The success of this transition ought to be largely attributed to the leadership and tactics of Enrique.
Gone are the days in which PSG’s patterns of play are funnelled through individual stars, with this team instead characterised by its togetherness.
In attack, PSG line up with a fluid trio containing three of Ousmane Dembele, Khvicha Kvaratskhelia, Desire Doue and Bradley Barcola.
In as much as France international Dembele has taken on Mbappe’s mantle as PSG’s go-to man for goals and assists, he is by no means the sole talisman in a team littered with attacking talent.
Behind this front three is a midfield unit typically made up of Portuguese duo Vitinha and Joao Neves along with Spanish Euros winner Fabian Ruiz.
Possessing astonishing technical prowess and relentless energy in equal measure, this midfield triad has been fundamental to PSG’s success in Europe, with Enrique’s side capable of dominating the ball and pressing high out of possession to overwhelm opponents.
Illustrating just how much of a team effort PSG’s success has been under Enrique this term, the efficiency of their defence can also be acknowledged to have played a pivotal role.
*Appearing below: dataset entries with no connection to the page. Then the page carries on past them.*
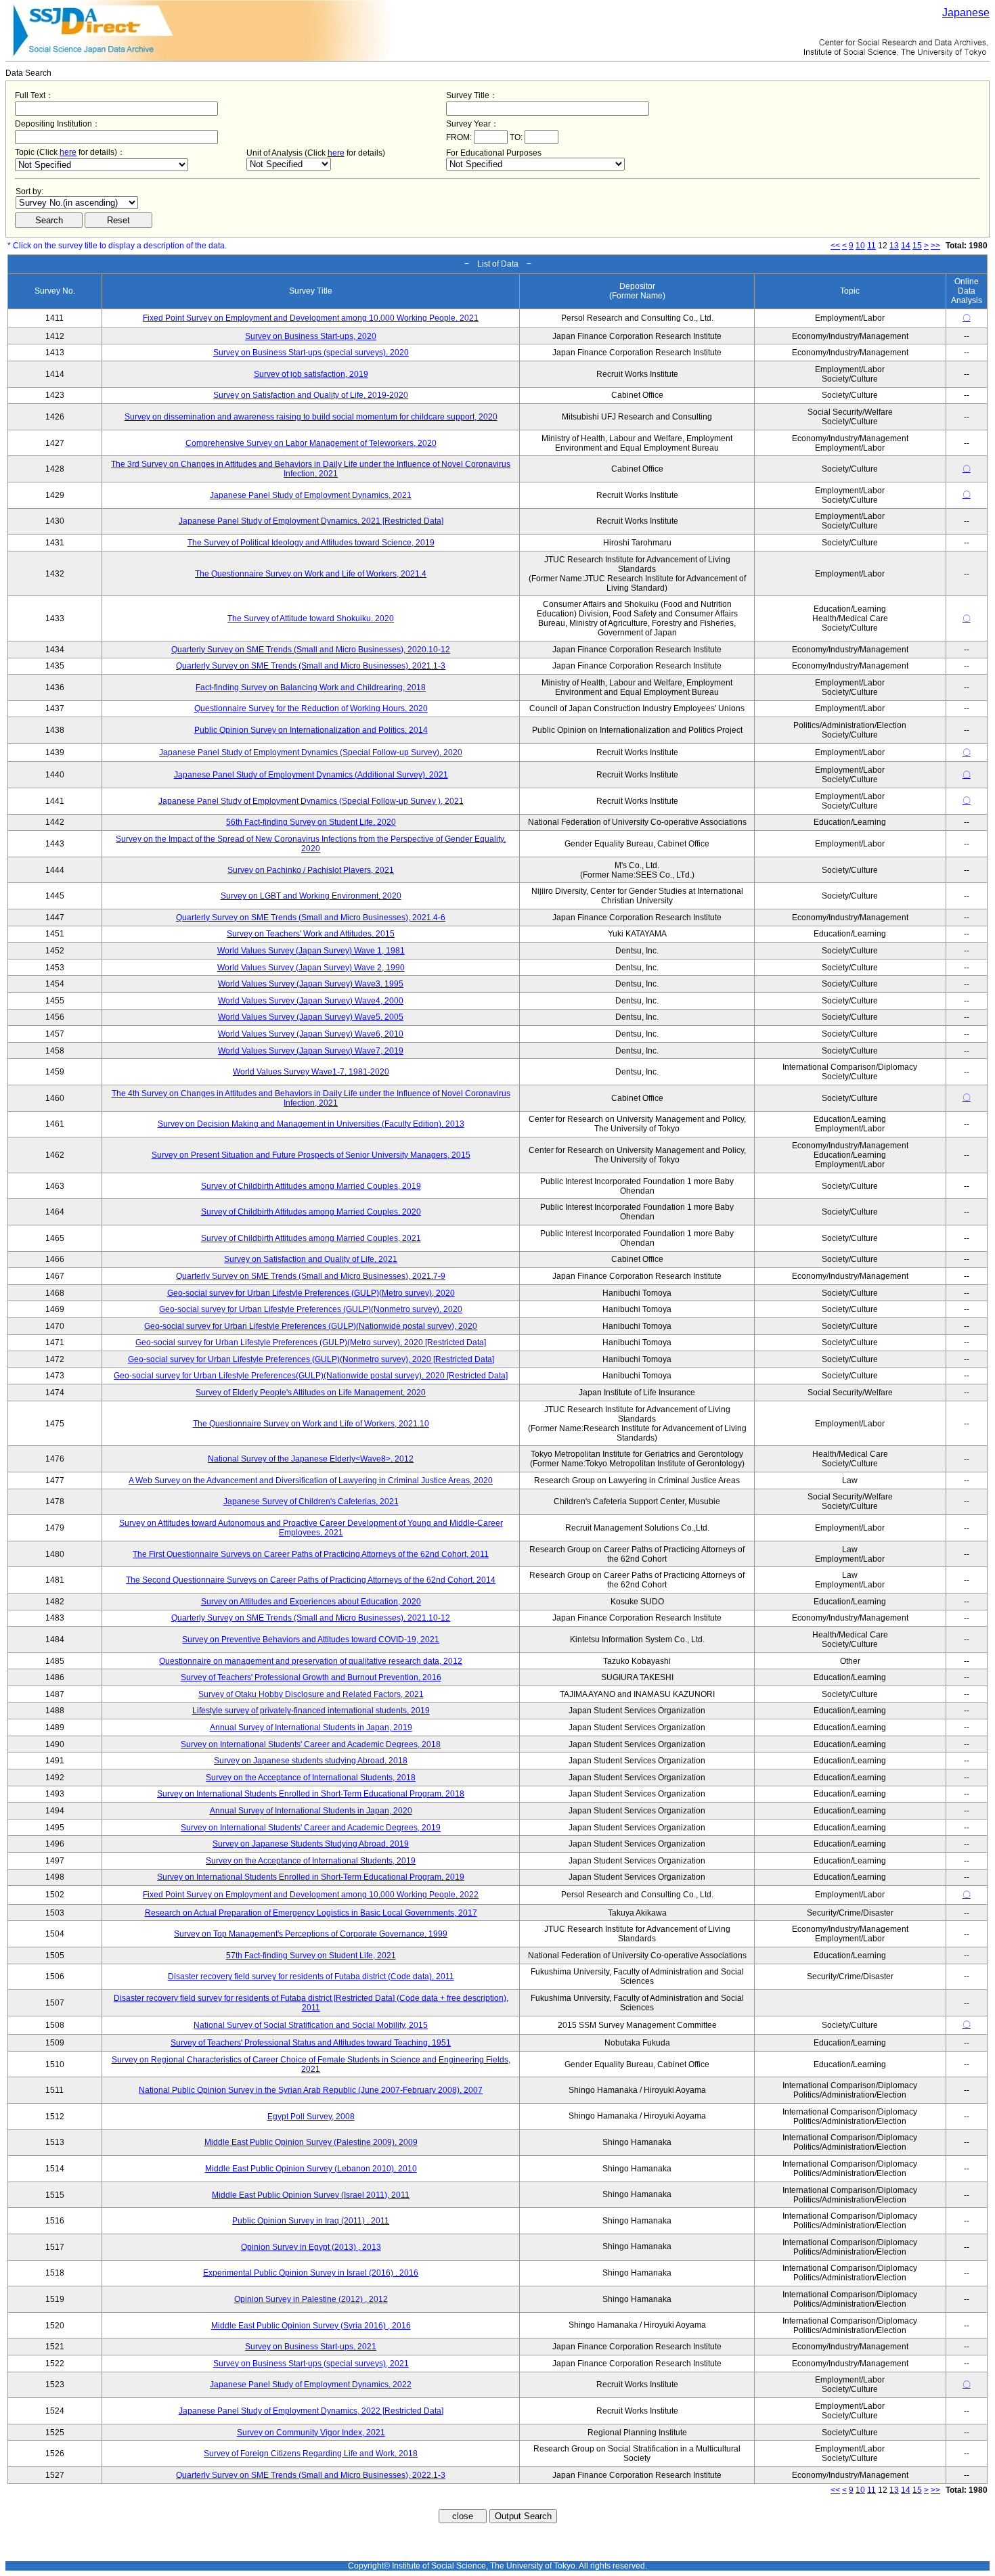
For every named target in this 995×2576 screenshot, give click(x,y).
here (68, 152)
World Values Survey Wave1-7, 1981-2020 (311, 1072)
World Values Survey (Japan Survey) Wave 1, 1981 (311, 950)
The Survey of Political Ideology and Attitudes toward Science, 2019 (311, 542)
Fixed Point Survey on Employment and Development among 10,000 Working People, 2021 (311, 318)
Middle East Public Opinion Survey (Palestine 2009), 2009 (311, 2142)
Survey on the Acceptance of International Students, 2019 (311, 1861)
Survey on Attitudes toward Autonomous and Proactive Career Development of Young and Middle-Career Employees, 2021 (311, 1527)
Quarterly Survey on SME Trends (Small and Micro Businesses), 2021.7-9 (310, 1276)
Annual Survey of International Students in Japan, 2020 (311, 1810)
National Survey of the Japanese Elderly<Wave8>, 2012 (311, 1459)
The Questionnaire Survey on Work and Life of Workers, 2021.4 (310, 574)
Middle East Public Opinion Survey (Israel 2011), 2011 (311, 2195)
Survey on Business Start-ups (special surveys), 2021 (311, 2363)
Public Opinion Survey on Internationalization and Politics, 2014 (311, 730)
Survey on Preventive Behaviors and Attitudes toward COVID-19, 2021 (310, 1639)
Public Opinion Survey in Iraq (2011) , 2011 (310, 2220)
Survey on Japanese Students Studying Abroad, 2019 (311, 1844)
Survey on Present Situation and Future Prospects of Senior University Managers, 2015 (311, 1155)
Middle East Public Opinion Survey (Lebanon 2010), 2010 (311, 2168)
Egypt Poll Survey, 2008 (311, 2116)
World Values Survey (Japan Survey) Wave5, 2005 (310, 1017)
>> (935, 245)
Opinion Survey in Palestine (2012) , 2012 (311, 2299)
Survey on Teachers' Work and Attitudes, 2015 (311, 934)
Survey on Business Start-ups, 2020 (310, 336)
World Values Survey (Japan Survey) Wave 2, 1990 (311, 967)
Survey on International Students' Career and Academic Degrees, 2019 (311, 1827)
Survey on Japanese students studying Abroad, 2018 (310, 1760)
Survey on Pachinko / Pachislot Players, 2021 (310, 870)
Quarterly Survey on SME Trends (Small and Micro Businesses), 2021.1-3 (310, 666)
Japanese (966, 12)
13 (894, 245)
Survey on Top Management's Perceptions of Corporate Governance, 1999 (310, 1934)
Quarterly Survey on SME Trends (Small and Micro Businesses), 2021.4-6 (310, 917)
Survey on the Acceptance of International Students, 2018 (311, 1777)
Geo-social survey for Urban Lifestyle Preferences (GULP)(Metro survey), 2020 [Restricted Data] (310, 1342)
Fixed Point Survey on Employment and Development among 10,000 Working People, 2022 (311, 1894)
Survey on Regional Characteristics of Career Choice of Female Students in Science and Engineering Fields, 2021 (311, 2064)
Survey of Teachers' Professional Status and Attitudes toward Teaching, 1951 (311, 2043)
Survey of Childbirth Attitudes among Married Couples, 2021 (311, 1238)
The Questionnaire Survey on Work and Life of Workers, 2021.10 (311, 1423)
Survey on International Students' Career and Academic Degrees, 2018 (311, 1744)
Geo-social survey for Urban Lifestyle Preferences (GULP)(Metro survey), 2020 (311, 1293)
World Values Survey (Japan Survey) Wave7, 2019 (310, 1051)
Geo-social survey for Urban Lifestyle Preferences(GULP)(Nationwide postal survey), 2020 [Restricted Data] (311, 1375)
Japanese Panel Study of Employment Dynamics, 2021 (311, 495)
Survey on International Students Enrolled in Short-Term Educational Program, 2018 (310, 1794)
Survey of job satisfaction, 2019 (311, 374)
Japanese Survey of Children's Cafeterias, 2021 (311, 1501)
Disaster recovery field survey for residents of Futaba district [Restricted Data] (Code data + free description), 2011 (311, 2002)
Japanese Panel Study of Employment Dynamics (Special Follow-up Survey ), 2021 (311, 801)
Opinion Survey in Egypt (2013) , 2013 (311, 2247)
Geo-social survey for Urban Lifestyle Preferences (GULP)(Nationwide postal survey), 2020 (310, 1326)
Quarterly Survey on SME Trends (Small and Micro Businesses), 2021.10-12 (310, 1618)
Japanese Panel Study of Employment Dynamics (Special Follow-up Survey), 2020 (310, 752)
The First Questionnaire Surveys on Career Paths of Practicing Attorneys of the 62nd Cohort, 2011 (311, 1554)
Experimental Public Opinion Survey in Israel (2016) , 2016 (310, 2273)
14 (905, 245)
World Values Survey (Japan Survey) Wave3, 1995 (310, 984)
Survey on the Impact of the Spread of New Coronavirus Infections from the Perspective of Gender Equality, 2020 (311, 843)
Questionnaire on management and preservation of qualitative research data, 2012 (310, 1661)
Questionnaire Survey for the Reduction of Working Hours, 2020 (311, 708)
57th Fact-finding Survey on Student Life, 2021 (311, 1955)
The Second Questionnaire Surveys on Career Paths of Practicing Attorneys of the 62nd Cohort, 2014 (310, 1580)
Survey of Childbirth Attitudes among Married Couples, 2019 (311, 1186)
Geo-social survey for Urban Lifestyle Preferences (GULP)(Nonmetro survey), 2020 (310, 1309)
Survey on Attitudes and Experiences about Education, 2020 (311, 1601)
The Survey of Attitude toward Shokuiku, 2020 (310, 618)
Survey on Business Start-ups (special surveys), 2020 (311, 352)
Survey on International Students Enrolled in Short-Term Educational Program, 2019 (310, 1877)
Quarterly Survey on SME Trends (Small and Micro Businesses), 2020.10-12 (310, 649)
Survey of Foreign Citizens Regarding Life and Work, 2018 (311, 2453)
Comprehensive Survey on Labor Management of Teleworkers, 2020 (311, 443)
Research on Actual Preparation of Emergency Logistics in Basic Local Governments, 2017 (311, 1913)
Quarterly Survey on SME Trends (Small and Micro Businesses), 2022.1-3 (310, 2475)
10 (860, 245)
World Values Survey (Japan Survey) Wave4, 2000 (310, 1000)
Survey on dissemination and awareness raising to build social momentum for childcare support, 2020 (311, 417)
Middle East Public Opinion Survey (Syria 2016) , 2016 (311, 2325)
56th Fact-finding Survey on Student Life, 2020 (311, 822)
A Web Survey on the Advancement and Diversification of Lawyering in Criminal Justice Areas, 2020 (311, 1480)
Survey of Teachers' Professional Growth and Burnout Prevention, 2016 (311, 1677)
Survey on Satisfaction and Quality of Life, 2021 (310, 1259)
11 (871, 245)
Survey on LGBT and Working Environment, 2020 (311, 896)
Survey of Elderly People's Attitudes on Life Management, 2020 (311, 1392)
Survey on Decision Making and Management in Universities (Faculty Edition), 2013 (311, 1124)
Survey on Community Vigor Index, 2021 (311, 2432)
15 (917, 245)
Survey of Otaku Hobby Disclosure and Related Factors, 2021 (311, 1694)
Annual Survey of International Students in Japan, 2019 (311, 1727)
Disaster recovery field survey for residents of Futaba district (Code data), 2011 (311, 1976)
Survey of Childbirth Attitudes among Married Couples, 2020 (311, 1212)
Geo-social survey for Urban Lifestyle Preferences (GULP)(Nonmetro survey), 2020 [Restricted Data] (311, 1359)
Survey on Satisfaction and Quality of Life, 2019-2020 (310, 395)
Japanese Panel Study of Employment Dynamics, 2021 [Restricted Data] (311, 521)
Italy’s number one Gianluigi Donnarumma has strengthened his reputation as one of the best goalkeepers on the planet, the mobility and cleverness of skipper Marquinhos and rising Ecuadorian star Pacho have allowed PSG to utilise an aggressive high line, while swashbuckling full-back pair Achraf Hakimi and Nuno Mendes are frequently as dangerous as the most talented wingers on the continent.
The loss of a figure as influential as Mbappe was at PSG – the World Cup winner scored 44 goals in all competitions for the club in the 2023/24 – would test any manager to their limit.
As Mbappe reflects on a trophyless first season at the Santiago Bernabeu, Luis Enrique is on the precipice of cementing his reputation as one of the best managers of this century.